TEXT ZUR ANALYSE ▸

Dass die Eurozone entscheidende Webfehler aufweist, das ist auch nicht die Schuld der EU. Es waren vielmehr die EU-Staaten, die sich geweigert haben, allzu viele Zuständigkeiten zusammenzulegen, an Europa zu übertragen. Wenn die EU so perfekt unperfekt ist, dann ist das allein den EU-Staaten zuzuschreiben. Und da ist es schon unverschämt, wenn die Länder jetzt genau diese Unzulänglichkeiten der EU zum Argument machen, um wieder nationale Egotrips zu fahren.
National + sozialistisch
"National" denkt letztlich auch Deutschland, das mit seinen Trippelschritten bislang verhindert hat, dass man Nägel mit Köpfen macht. National denkt auch Griechenland, das wohl immer meint, das Nicht-Zahlen von Steuern sei eine nationale Tugend.
Die Tragödie um Griechenland, das ist aber nur der sichtbare Teil, das Sinnbild einer Existenzkrise, die längst Europa in seiner Gesamtheit erfasst hat.
"Europa", "Brüssel", das steht für alles Übel dieser Welt: bombig bezahlte Bonzen, die aus ihrem Elfenbeinturm an den Bürgern vorbei regieren, allenfalls die Interessen des Großkapitals bedienen. Mehr noch: bei denen es zum Selbstzweck geworden ist, die Menschen zu schikanieren. Und wenn sie eine Lanze für Europa brechen, dann nur aus Gründen des bloßen Machterhalts. Das Establishment schützt seine Pfründe.

DATENTEIL ▸
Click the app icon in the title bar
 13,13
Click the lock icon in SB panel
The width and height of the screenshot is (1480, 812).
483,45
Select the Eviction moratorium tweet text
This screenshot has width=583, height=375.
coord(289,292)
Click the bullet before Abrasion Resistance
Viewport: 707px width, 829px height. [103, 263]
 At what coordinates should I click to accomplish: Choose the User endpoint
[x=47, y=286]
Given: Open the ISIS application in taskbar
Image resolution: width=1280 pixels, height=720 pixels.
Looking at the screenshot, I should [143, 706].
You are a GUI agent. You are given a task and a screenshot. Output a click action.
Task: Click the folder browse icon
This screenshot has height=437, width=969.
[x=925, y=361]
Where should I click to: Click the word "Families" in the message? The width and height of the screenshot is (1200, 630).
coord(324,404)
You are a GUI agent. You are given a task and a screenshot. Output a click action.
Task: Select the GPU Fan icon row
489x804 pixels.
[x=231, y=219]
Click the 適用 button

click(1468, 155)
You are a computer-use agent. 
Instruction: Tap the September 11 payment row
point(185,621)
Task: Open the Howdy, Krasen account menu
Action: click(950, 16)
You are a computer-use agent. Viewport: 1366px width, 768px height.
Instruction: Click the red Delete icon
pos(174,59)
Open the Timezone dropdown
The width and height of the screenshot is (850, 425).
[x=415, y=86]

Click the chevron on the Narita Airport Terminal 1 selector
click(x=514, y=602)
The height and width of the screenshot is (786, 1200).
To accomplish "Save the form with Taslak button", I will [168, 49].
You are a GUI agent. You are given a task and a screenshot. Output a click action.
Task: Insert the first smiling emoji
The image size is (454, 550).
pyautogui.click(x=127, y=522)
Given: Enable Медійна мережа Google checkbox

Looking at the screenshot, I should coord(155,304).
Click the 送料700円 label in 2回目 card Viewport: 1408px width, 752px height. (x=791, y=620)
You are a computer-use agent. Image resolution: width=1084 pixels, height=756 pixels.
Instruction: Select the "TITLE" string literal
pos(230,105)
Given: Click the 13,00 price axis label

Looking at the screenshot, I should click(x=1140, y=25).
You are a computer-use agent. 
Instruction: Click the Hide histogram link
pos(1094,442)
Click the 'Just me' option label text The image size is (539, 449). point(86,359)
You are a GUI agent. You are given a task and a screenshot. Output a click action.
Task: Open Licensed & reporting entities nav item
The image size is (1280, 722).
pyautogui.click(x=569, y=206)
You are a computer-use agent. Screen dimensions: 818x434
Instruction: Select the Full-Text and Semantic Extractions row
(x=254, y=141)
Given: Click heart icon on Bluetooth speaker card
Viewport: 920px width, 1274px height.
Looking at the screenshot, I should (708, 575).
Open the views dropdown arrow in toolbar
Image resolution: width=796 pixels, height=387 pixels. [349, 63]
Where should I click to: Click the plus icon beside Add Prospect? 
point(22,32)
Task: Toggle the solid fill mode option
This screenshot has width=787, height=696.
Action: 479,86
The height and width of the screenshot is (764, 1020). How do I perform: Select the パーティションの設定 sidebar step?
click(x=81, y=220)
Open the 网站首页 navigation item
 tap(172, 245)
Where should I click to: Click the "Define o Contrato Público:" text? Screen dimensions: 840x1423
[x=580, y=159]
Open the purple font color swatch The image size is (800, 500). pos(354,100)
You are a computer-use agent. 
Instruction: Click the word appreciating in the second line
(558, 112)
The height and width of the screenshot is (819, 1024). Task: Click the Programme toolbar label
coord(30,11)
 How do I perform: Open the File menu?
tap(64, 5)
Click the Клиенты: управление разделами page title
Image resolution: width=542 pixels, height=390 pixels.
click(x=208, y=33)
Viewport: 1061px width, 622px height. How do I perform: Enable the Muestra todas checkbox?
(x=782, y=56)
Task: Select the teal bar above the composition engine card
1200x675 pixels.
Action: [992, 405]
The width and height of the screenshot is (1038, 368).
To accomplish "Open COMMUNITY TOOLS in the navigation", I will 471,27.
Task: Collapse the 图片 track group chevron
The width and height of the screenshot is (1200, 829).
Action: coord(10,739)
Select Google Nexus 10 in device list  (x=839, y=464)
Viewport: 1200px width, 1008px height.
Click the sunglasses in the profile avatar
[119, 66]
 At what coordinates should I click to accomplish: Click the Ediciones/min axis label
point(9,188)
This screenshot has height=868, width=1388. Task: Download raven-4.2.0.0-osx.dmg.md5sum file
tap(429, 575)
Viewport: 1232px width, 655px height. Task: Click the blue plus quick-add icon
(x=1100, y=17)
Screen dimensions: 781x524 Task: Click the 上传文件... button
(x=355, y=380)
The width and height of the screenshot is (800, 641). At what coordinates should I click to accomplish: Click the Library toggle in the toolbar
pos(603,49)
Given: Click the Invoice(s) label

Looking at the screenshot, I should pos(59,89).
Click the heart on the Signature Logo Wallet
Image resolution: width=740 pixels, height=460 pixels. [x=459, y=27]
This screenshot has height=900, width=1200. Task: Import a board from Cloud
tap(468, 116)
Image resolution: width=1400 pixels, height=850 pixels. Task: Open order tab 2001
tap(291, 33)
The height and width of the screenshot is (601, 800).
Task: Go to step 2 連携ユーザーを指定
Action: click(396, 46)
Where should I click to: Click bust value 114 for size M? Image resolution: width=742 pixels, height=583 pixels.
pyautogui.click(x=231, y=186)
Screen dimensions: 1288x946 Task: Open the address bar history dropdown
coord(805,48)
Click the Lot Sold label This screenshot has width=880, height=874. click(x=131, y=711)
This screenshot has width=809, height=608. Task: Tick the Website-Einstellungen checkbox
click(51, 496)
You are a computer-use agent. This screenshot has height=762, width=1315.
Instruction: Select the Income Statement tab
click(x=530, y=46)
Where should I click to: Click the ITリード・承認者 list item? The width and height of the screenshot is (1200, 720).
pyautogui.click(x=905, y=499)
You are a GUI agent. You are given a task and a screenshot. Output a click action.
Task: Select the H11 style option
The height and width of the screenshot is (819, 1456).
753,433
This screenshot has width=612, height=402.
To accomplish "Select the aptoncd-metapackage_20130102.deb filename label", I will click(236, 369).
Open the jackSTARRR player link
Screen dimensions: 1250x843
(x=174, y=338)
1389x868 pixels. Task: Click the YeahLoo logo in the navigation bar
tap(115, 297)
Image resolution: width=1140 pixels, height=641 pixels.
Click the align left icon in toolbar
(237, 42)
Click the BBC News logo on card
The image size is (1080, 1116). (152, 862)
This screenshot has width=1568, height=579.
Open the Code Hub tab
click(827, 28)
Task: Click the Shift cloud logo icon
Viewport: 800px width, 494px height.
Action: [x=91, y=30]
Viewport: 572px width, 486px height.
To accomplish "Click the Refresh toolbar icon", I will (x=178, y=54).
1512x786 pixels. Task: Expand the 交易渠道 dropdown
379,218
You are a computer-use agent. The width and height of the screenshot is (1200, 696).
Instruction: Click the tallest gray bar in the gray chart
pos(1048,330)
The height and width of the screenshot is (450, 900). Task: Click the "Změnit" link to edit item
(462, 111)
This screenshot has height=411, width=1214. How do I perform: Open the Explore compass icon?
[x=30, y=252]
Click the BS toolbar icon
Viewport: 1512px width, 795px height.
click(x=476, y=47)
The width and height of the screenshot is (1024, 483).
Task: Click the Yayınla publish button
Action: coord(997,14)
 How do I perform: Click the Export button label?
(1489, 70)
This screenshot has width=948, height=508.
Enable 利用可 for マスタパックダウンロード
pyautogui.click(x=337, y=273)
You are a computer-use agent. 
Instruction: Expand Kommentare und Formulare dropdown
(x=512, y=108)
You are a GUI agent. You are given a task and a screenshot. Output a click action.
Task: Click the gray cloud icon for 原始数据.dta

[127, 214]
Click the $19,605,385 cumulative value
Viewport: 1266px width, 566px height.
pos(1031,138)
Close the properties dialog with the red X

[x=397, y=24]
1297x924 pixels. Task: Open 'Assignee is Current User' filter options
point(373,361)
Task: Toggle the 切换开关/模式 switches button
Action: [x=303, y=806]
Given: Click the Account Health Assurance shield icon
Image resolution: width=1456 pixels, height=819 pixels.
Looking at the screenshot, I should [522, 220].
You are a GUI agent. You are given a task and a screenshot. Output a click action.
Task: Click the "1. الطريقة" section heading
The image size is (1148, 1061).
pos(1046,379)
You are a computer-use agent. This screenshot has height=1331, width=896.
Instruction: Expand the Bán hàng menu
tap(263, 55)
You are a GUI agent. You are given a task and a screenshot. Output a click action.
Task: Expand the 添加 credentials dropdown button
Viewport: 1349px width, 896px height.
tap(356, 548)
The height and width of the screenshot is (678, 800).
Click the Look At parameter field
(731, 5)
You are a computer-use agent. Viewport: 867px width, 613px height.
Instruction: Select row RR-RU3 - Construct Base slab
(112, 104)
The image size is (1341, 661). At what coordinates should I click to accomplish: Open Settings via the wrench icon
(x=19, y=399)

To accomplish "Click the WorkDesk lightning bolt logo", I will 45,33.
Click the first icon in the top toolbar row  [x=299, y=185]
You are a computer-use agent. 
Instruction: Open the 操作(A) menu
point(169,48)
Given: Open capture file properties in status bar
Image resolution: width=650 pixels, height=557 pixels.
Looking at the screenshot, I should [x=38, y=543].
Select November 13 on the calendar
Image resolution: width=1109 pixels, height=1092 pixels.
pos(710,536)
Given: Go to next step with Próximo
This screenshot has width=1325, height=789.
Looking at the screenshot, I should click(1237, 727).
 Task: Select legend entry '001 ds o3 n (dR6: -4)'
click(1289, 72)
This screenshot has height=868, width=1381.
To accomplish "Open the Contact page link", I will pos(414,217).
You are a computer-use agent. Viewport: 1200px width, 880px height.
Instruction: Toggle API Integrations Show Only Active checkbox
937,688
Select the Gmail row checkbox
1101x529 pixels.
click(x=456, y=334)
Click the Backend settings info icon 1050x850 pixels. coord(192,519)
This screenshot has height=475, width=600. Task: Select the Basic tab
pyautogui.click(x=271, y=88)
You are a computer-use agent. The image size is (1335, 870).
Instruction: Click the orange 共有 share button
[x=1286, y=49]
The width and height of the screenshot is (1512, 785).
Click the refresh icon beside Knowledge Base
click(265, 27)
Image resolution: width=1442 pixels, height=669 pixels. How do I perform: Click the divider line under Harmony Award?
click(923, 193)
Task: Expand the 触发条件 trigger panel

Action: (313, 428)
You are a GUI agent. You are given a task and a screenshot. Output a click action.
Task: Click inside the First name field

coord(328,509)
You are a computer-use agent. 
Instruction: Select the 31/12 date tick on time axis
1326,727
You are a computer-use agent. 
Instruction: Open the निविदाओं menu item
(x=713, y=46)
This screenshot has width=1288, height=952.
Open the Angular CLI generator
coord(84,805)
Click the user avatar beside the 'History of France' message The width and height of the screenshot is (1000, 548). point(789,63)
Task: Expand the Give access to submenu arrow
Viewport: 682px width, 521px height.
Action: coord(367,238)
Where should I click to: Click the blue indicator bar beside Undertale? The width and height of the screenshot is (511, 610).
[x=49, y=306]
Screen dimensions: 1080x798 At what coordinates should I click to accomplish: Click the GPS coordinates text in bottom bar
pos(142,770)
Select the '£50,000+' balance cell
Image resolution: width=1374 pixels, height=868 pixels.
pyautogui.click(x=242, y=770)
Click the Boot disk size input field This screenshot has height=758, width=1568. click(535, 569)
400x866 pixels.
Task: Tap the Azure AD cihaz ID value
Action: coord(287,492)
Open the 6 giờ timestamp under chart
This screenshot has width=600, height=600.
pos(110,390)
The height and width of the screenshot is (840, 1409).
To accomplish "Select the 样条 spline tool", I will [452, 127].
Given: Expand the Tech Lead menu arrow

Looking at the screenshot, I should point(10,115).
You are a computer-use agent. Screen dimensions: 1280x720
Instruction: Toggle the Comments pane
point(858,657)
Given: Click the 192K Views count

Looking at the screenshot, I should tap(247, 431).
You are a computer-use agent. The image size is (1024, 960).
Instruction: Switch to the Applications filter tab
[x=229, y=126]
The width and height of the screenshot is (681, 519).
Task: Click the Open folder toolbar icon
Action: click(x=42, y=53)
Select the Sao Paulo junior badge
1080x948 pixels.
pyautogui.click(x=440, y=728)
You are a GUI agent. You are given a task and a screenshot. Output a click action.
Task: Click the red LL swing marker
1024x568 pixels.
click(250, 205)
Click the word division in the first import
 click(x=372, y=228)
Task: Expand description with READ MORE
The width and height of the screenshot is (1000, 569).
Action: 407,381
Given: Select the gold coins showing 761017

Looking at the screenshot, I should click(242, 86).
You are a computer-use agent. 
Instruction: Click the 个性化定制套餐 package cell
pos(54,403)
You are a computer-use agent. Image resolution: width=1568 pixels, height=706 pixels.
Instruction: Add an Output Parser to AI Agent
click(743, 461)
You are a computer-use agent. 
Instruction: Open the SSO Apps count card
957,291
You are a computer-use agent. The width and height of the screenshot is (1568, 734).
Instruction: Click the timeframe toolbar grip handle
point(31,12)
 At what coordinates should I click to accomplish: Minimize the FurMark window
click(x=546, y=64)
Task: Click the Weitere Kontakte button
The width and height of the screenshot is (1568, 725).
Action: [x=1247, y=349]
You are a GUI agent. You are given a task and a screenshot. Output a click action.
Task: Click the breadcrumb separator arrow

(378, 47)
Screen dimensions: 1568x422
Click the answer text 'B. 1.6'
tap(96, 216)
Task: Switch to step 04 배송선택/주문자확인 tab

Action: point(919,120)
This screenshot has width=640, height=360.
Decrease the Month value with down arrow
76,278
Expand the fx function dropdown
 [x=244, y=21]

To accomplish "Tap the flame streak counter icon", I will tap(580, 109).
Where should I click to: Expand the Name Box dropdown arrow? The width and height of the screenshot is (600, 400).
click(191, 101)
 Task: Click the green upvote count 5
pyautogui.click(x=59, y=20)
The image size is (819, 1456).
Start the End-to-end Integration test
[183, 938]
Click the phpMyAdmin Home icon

IHRE AUFGABEN ▸
[A] Wem ist es laut dem Text über die Krise Europas allein zuzuschreiben, dass die EU „so perfekt unperfekt“ ist?
[B] Führen Sie den Text über die Krise Europas im Anschluss an seinen letzten Satz weiter.

LÖSUNGEN ▸
[A] Allein den EU-Staaten.

[B]
Europa hat ohne Zweifel ein Legitimitätsproblem. Pars pro toto: mitunter berechtigte Kritik an Einzelpunkten führt zu einer Infragestellung der gesamten Europäischen Idee. Das ist tragisch und führt in letzter Konsequenz ins Verderben. Schon einmal hat man geglaubt, die "nationale" Lösung wäre die einzig richtige. Schon einmal haben Leute dem Wähler vorgegaukelt, die einzig "sozialistische" Partei zu sein, in dem Sinne, dass man den "kleinen Mann" wieder in den Vordergrund stellt und in Zeiten abschmierender Bankensysteme vor der daraus folgenden Wirtschaftskrise schützt. Wirft man beide Konzepte zusammen, dann bekommt man das Wort "National - Sozialistisch".
Am Scheideweg?
Die Dämonen sind wieder da. Rechtsradikale wittern zunehmend Morgenluft, der FN mischt mit nationalen und anti-europäischen Parolen den französischen Wahlkampf auf, die griechischen Neonazis verbessern noch ihr Wahlergebnis, trotz eines Abgeordneten in ihren Reihen, der noch vor einigen Tagen in schlimmster SA-Manier auf eine kommunistische Kollegin eingedroschen hat.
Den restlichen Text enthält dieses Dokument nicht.